« Le droit du travail ce n'est ni la Bible ni le Coran »

juin 2017 | PAR Michel Gairaud, Rafi Hamal
Écoutez l'émission:
Entretien en partenariat avec Radio Grenouille
Saïd Ahamada, député LREM au nord de Marseille, invité de la Grande Tchatche
13rv153traxsaiI_d_ahamada_400.jpg

Quel type de député serez-vous ?
Le rôle d’un député c’est de voter des lois. Mais dans la pratique, vous avez aussi un attachement local qu’il faut faire vivre en faisant remonter les spécificités et les besoins de son territoire.

La très forte abstention ne délégitime-t-elle pas en partie votre victoire et celle des « marcheurs » ?
L’abstention n’est pas un vote anti-Macron. Elle sanctionne surtout l’inefficacité des partis qui ont dirigé jusqu’ici le pays. On ne peut pas reprocher à LREM, qui n’existe que depuis un an, de n’avoir pas assez mobilisé de votants. Nous sommes entre deux systèmes, un qui finit et un autre qui démarre. Les abstentionnistes nous disent « attendons de voir. On n’y croit pas encore mais on a envie d’y croire ».

Y aura-t-il parfois des frondeurs dans vos rangs ?
C’est bizarre cette manière de concevoir la politique : soit on est toujours d’accord, soit on fronde. Il est possible de faire vivre son désaccord au sein d’une majorité, de donner son avis, d’essayer de convaincre. Après, si vous êtes seul face à 290 autres parlementaires de votre groupe, et bien vous vous pliez à la majorité. C’est ça la démocratie ! Mais clairement, oui, il y a un devoir de loyauté avec le gouvernement ce qui ne veut pas dire d’obéissance.

Vous pourriez donc parfois être « insoumis » ?
Si ça va contre mes valeurs, carrément. Dans l’hypothèse où le président proposerait à nouveau la déchéance de nationalité, je voterais contre. Soyons clairs, LREM n’est pas une secte. Vous avez des gens qui sont loin d’être naïfs, des personnes qui ont une vraie expérience professionnelle, une vraie expertise. Mais évidemment, il y aura une phase d’adaptation comme quand vous démarrez un nouveau boulot où il faut apprendre les codes. J’aimerais qu’on pratique la politique avec un grand P. Jusqu’à présent, on n’avait que des tambouilles politiciennes, y compris à l’Assemblée.
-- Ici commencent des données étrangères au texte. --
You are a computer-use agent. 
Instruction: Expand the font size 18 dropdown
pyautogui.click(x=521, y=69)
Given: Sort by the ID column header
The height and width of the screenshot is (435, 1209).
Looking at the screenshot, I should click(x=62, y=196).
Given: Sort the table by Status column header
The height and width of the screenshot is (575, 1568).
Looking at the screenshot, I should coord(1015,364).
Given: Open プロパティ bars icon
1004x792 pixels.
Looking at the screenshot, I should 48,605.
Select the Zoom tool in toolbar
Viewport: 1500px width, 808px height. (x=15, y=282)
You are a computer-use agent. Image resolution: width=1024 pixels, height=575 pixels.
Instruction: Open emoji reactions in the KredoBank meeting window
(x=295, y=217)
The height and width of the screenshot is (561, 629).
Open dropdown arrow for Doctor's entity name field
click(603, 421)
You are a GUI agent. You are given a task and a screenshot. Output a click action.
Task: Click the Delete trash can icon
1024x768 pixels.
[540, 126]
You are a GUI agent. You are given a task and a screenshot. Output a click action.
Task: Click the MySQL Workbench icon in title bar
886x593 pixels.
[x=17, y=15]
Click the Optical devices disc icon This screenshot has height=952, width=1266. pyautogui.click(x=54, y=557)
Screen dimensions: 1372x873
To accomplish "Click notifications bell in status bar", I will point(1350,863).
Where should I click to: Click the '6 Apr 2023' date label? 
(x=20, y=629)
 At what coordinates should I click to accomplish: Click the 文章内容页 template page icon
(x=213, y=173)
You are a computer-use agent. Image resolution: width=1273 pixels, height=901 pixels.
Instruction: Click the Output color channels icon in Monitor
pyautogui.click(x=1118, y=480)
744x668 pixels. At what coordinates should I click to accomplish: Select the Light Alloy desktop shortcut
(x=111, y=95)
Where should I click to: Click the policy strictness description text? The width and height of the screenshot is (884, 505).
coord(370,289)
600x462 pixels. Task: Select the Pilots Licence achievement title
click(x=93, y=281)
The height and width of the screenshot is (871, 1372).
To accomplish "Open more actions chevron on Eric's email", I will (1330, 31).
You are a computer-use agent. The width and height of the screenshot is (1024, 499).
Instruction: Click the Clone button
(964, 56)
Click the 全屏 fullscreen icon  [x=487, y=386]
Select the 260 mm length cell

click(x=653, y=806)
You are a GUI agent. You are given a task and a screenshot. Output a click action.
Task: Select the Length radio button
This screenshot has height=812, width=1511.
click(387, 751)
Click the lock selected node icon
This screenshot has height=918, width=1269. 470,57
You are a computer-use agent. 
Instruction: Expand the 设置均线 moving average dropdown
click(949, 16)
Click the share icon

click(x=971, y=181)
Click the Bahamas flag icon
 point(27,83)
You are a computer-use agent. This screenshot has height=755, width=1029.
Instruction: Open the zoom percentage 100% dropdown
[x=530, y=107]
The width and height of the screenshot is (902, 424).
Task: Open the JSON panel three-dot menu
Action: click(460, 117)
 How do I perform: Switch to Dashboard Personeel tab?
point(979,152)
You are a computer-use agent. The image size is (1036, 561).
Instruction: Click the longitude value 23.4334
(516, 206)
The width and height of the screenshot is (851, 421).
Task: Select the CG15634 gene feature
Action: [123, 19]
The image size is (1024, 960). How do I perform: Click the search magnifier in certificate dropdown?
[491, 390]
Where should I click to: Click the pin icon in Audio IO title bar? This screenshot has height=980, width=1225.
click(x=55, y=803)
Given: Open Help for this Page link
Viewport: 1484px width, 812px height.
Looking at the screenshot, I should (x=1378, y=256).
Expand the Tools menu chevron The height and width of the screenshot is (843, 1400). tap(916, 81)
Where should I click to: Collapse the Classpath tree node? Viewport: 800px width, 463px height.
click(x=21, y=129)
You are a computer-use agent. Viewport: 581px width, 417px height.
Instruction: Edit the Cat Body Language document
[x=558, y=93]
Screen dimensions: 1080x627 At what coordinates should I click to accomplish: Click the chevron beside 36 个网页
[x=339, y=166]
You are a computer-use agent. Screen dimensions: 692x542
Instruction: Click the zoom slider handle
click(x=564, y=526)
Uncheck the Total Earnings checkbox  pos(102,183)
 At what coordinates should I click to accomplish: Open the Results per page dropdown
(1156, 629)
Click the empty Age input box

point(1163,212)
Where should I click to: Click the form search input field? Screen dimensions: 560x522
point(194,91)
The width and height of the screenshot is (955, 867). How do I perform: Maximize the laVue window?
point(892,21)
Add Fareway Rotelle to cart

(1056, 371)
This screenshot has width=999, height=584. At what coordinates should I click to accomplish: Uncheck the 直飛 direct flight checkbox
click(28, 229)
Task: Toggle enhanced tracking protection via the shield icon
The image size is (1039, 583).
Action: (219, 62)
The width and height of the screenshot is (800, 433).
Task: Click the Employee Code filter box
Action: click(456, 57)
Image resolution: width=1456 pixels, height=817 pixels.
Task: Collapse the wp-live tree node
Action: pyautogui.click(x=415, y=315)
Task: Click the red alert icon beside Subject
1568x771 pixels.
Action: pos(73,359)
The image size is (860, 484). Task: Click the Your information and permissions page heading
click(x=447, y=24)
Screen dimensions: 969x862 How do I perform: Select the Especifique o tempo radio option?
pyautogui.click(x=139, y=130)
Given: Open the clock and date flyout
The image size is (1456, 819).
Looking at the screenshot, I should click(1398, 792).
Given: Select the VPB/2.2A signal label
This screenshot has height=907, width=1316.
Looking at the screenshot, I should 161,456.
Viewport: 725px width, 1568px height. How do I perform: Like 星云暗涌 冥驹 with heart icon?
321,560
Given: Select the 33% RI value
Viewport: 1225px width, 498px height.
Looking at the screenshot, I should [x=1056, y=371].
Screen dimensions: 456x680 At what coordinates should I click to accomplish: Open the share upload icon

Vous allez autoriser le gouvernement à procéder par ordonnances pour réformer le code du travail. Pourquoi dessaisir d’emblée le parlement ?
La seule et unique raison pour laquelle le président Emmanuel Macron a souhaité passer par les ordonnances, c’est d’aller plus vite. Parce que si on restait sur le circuit classique des assemblées parlementaires, on ne sortait pas un projet de loi avant mars 2018. Et après la loi d’habilitation, une loi de ratification permettra aux parlementaires d’examiner les décisions prises voire, au besoin, de les annuler. Donc c’est le parlement qui garde la main du début à la fin.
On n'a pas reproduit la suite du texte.